I'VE WRITTEN THIS LITTLE TRIBUTE IN VARIETY OF STYLES AND WITH OTHER ENHANCEMENTS, SEVERAL TIMES IN THE PAST FEW YEARS, TO SHOW MY SINCERE APPRECIATION TO THIS SOUTH MUSKOKA COMMUNITY, AND THIS HUMBLE ABODE STANDING IN ITS WREATH OF BIRCHES, JUST ABOVE THE BOG, FOR GIVING ME THE PERFECT PLACE TO WRITE. A PORTAL OUT ONTO NATURE, THAT NEVER CEASES TO GENERATE POIGNANT EMOTIONS, ABOUT CONSERVATION PROTOCOLS IN THIS REGION OF ONTARIO. IT'S QUITE TRUE, THAT WE PROBABLY WOULD HAVE MOVED FROM GRAVENHURST, SEVERAL YEARS AGO, IF THIS LOWLAND ACROSS THE ROAD, A TARGET OF MUNICIPAL FUNDRAISING, HAD BEEN SOLD-OFF FOR RESIDENTIAL LOTS, AS WAS THE PLAN. THANK GOODNESS, COMMON SENSE AND ENVIRONMENTAL CONSCIENCE WON OVER, AND WE GOT TO KEEP OUR BEAUTIFUL AND THRIVING BOG. WE WOULD HAVE MOVED SOMEWHERE ELSE, IN ANOTHER MUNICIPALITY, THAT WOULD HAVE SHOWN MORE RESPECT FOR THE ENVIRONMENT. SO IT'S PLEASING TO SIT HERE TODAY, LOOKING OUT AT THE SAME REMARKABLE PLACE, KNOWING THE CITIZENS OF TOWN STEPPED FORWARD TO SAVE AN IMPORTANT RESOURCE.

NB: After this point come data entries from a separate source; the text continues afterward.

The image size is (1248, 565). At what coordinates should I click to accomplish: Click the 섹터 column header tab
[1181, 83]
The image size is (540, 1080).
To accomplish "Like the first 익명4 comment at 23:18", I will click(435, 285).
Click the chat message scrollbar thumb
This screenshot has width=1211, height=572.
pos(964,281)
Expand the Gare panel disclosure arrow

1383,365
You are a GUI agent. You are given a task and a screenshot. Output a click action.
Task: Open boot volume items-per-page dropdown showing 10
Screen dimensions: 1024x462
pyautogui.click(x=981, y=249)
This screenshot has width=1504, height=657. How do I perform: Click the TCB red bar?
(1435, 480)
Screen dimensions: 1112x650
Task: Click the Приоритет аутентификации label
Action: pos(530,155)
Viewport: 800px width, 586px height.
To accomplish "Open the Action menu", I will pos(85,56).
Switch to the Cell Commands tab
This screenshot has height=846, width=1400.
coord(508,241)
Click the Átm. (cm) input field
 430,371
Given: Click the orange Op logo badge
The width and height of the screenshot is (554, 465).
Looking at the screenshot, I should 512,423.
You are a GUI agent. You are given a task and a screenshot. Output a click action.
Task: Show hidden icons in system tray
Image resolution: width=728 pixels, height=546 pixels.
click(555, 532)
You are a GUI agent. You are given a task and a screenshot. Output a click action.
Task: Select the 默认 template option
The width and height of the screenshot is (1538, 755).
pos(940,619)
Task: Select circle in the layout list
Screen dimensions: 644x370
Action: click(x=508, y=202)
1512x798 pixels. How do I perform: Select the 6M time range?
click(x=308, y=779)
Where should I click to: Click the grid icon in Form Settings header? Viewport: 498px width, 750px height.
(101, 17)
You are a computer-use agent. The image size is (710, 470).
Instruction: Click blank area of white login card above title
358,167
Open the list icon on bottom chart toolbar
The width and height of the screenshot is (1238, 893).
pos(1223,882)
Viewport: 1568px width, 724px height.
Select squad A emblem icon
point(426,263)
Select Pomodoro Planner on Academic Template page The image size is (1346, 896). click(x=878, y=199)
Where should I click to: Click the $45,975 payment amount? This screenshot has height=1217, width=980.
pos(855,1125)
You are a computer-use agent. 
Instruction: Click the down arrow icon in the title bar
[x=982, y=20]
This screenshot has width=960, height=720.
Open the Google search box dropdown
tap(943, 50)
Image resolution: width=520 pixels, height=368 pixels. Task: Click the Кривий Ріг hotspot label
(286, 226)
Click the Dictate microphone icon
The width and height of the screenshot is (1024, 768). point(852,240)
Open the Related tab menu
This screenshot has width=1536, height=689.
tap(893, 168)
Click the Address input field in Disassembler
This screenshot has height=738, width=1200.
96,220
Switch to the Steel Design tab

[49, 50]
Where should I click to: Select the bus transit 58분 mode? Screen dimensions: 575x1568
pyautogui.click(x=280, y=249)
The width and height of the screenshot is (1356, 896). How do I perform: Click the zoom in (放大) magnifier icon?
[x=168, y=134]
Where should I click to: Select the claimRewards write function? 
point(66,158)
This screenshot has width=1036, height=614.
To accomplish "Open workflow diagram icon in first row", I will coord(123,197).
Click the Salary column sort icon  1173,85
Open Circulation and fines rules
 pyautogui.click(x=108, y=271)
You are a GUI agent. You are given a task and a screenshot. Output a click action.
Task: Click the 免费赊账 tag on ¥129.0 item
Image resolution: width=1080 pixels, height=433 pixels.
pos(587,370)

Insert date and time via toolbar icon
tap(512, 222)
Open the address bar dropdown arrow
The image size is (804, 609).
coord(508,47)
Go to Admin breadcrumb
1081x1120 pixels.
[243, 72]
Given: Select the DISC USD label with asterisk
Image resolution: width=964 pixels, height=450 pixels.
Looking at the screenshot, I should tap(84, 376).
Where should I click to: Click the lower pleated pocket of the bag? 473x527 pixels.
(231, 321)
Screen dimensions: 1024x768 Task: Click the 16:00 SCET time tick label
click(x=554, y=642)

GRAVENHURST FACES A LOT OF CRITICISM THESE DAYS, AND MUCH OF IT RECENTLY, IS SHOWING UP ON TWITTER. HORRIBLE STATEMENTS ARE MADE BY GENERAL PASSERSBY, WHO HAVE ONLY ONE INTEREST, AND THAT'S TO INFLICT A BAD JUDGEMENT FOR THE HELL OF IT. I DON'T TWITTER, AND I WILL NEVER DO SO. I CAN'T WRITE BRIEFLY, AND THAT'S WHY I QUIT WRITING FOR RADIO. BUT FOR WHAT IT'S WORTH, I WANT TO ADD MY TWO CENTS WORTH TO THE MIX OF COMMENTS ABOUT LIVING AND WORKING IN GRAVENHURST. WHILE I DON'T SUPPORT IN ANY WAY, THE PRESENT COUNCIL OF OUR TOWN, FOR MANY PERSONAL REASONS, COUNCILLORS DO NOT HAVE A SINGLE THING TO DO WITH MY OVERALL APPRECIATION OF OUR HOME TOWN. OUR FAMILY FEELS THE SAME. WE ENJOY OUR LIVES HERE BECAUSE OF THE GOOD PEOPLE WITHIN, WHO ARE GENEROUS AND CARING, AND CAN ALWAYS BE COUNTED ON, TO RALLY AND INFILL THE VOIDS LEFT BY POLITICIANS DOING THEIR THING. IT IS OUR FEELING OF GENUINE THANKSGIVING, THAT WE ARE HERE…..IN A NICE, FRIENDLY TOWN, THAT DESPITE ITS BURDENS OF SOCIAL PROBLEMS, LIKE ALL COMMUNITIES, IT HAS RALLIED TIME AND AGAIN, TO PROVE ITS STALWART CAPABILITY OF MOVING WITH THE TIMES. THOSE WHO LIKE TO CRITICIZE FROM COMFORTABLE ARMCHAIRS, WILL HAVE THEIR OPPORTUNITY, IN ONE YEAR, TO RUN FOR MUNICIPAL OFFICE, AND HELP INSPIRE CHANGES TO THOSE THINGS THAT ARE FOUND TO BE OBJECTIONABLE, OR VIEWED AS IMPEDIMENTS TO LOCAL IMPROVEMENTS.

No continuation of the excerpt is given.